Produce growers test high tunnels


SALEM, Ohio – Farmers now have a cheaper way to grow crops year-round without purchasing an expensive greenhouse.

High tunnels allow producers to work the soil directly by manipulating soil and air temperatures using the energy of the sun.

“You can grow almost anything in the high tunnels – from tomatoes, spinach, cauliflower, broccoli, peas to berries, to flowers to fruit trees,” said Michael Orzolek, professor of vegetable crops at Penn State. “We haven’t found anything that hasn’t grown successfully in the high tunnels.”

Over the next five years at Penn State’s horticulture research farm, Orzolek and William Lamont, associate professor of vegetable crops, will conduct a series of growth trials in 24 research high tunnels, which are 36 feet long, 17 feet wide and nine feet high. Commercial-size tunnels are 96 feet long.

Construction costs for a commercial high tunnel run from $1,800 to $3,000, compared to $15,000 to $20,000 for a production greenhouse. Orzolek says the tunnels cost about $3 a square foot compared to greenhouse costs of $20 a square foot.

“There’s some big differences between the high tunnels and a production greenhouse. The biggest has to be the fact that farmers get to work directly with the soil. The ends of the tunnels open so farmers can drive their tractors through to work the soil,” said Orzolek.

These low technology high tunnels are single-car garage-size structures covered with clear plastic sheeting placed over the soil. The tunnels are built by stretching plastic sheeting over a tubular frame.

Three separate sheets of plastic form the roof and sidewalls of the structure. Farmers can raise the sidewalls to ventilate the area. The end walls are constructed so the one-piece section has a doorway, but it also is designed so that two people can lift the section and place support poles under it so a tractor with attachments can be used inside.

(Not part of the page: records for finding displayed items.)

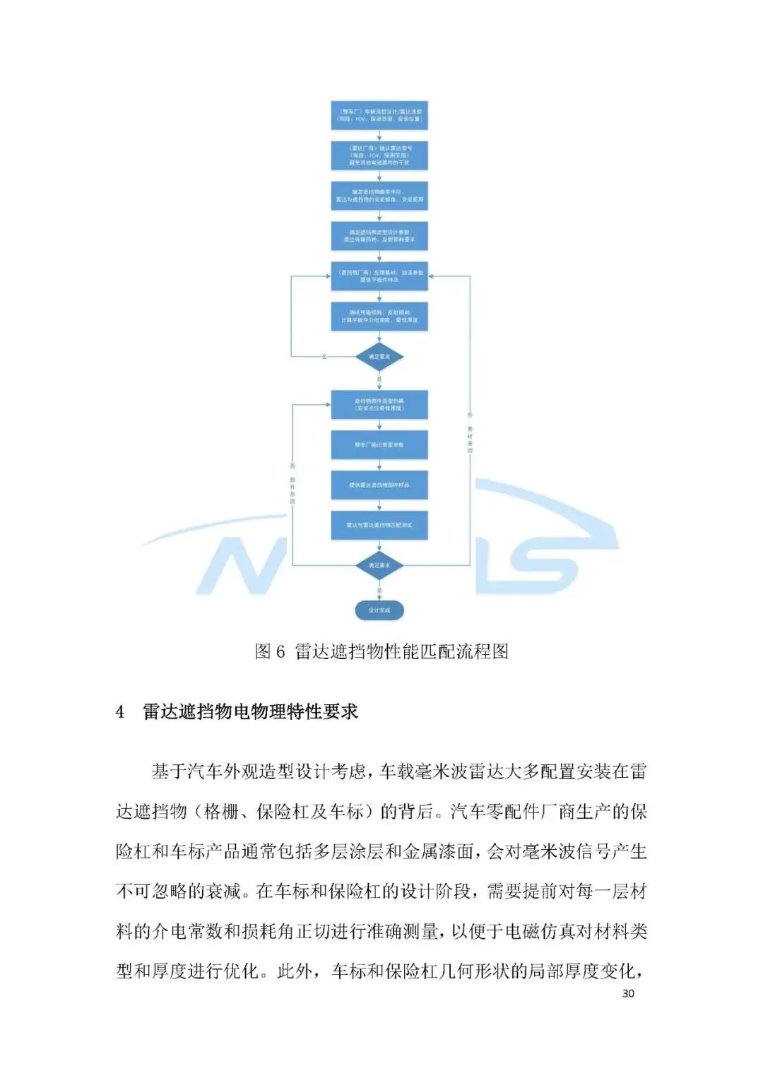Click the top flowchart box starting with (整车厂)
(379, 115)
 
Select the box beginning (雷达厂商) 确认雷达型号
(379, 155)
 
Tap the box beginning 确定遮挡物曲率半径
(379, 196)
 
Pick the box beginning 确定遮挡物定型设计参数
(379, 236)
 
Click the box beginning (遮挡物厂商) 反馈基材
(379, 276)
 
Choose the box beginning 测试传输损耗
(379, 316)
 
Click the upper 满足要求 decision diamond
(379, 357)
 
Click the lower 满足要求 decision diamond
(379, 565)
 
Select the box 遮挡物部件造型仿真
(379, 405)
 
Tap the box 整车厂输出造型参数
(379, 445)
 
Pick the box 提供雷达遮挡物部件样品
(379, 485)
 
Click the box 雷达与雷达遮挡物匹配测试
(379, 526)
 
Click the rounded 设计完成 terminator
(379, 610)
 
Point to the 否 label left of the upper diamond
(324, 357)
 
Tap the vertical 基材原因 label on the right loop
(470, 439)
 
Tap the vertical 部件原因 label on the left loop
(292, 490)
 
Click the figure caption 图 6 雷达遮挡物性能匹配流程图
(382, 651)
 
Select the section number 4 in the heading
(120, 712)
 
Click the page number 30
(628, 993)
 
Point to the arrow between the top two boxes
(379, 136)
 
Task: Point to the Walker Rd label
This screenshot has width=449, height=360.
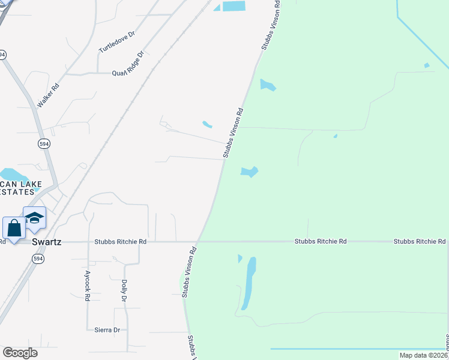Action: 48,95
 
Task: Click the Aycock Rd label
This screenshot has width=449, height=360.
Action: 87,288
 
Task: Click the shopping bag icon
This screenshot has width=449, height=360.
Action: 14,227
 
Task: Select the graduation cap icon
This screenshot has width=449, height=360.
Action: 34,217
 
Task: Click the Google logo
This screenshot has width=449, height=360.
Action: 20,353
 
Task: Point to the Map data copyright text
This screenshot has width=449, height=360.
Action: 424,355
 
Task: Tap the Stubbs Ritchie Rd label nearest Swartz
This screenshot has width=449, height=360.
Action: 120,242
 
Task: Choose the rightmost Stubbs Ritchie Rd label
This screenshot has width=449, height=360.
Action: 420,241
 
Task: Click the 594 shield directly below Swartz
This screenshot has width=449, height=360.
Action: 37,258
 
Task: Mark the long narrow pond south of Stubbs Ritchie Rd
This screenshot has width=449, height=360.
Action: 248,283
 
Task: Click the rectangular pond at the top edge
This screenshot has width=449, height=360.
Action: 234,6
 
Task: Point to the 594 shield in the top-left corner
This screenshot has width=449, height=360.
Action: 2,54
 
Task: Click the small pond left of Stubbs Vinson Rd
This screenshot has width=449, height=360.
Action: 207,125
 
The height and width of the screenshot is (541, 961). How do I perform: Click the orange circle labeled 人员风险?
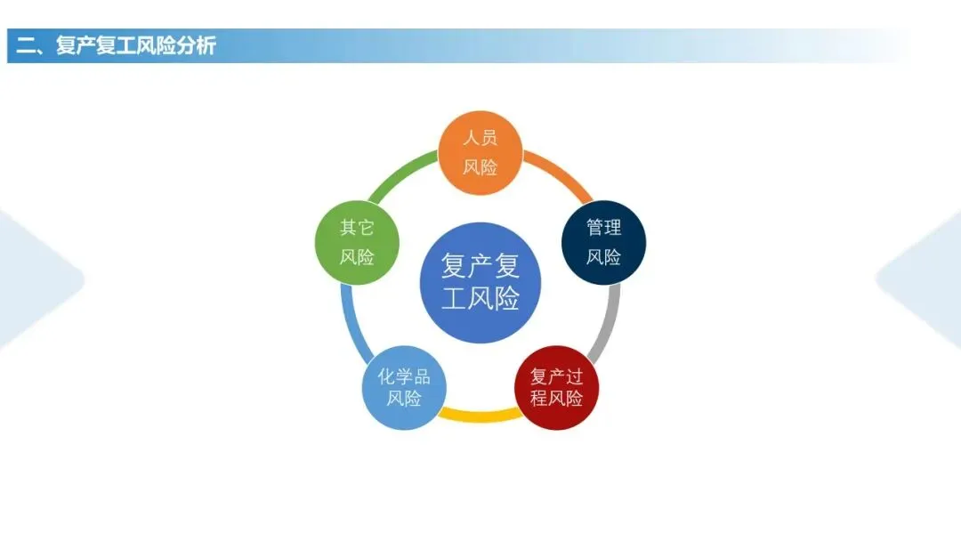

Farmers can apply water or fertilizer as needed. They can use other plastic technologies inside the tunnel such as low tunnels – small, plastic covered frames. Orzolek said two people could easily handle a commercial-sized tunnel.

“The tunnels will allow small growers to be more competitive with others,” said Orzolek. “A farmer could have two to three acres and be successful.”

Orzolek also said the tunnels have an advantage over greenhouses because they are temporary structures that can be moved at a moment’s notice.

In addition to the research tunnels, Penn State Cooperative Extension agents in eight counties will operate demonstration high tunnels equipped with fertilizer injectors. The counties are responsible for purchasing the plastic sheeting and constructing the tunnel.

In western Pennsylvania, a high tunnel will be in place in Erie, Indiana and Washington counties.

Andy Muza, Erie County horticulture agent, chose producer Roberta Dudas’ farm as the test site for the high tunnel. Dudas will sell produce grown in the high tunnel at her farm market.

“Roberta has a nice setup. Her home is close to the fields, barn and the high tunnel. She also has a pond nearby for irrigation,” said Muza. “The tunnel hasn’t been put up yet because it was not delivered until late July and she just didn’t have the time to put it up then.”

Dudas hopes to have the tunnel in place by April. The Penn State researchers did not mandate what each county would grow, and Dudas hasn’t decided what to plant, but she is leaning toward early tomatoes.

“I’m anxious to get started with the tunnel. It’s always a push to get things into the ground and then to the market,” said Dudas. “If the tunnel makes all of that happen better or faster, it may be the way to go.”

Muza believes seeing the tunnel at the market will add interest for her current customers and perhaps bring new customers to the market. To see the high tunnel, visit Dudas Farm from mid-July to the end of October at 1955 W. Avonia Rd., Fairview, Pa.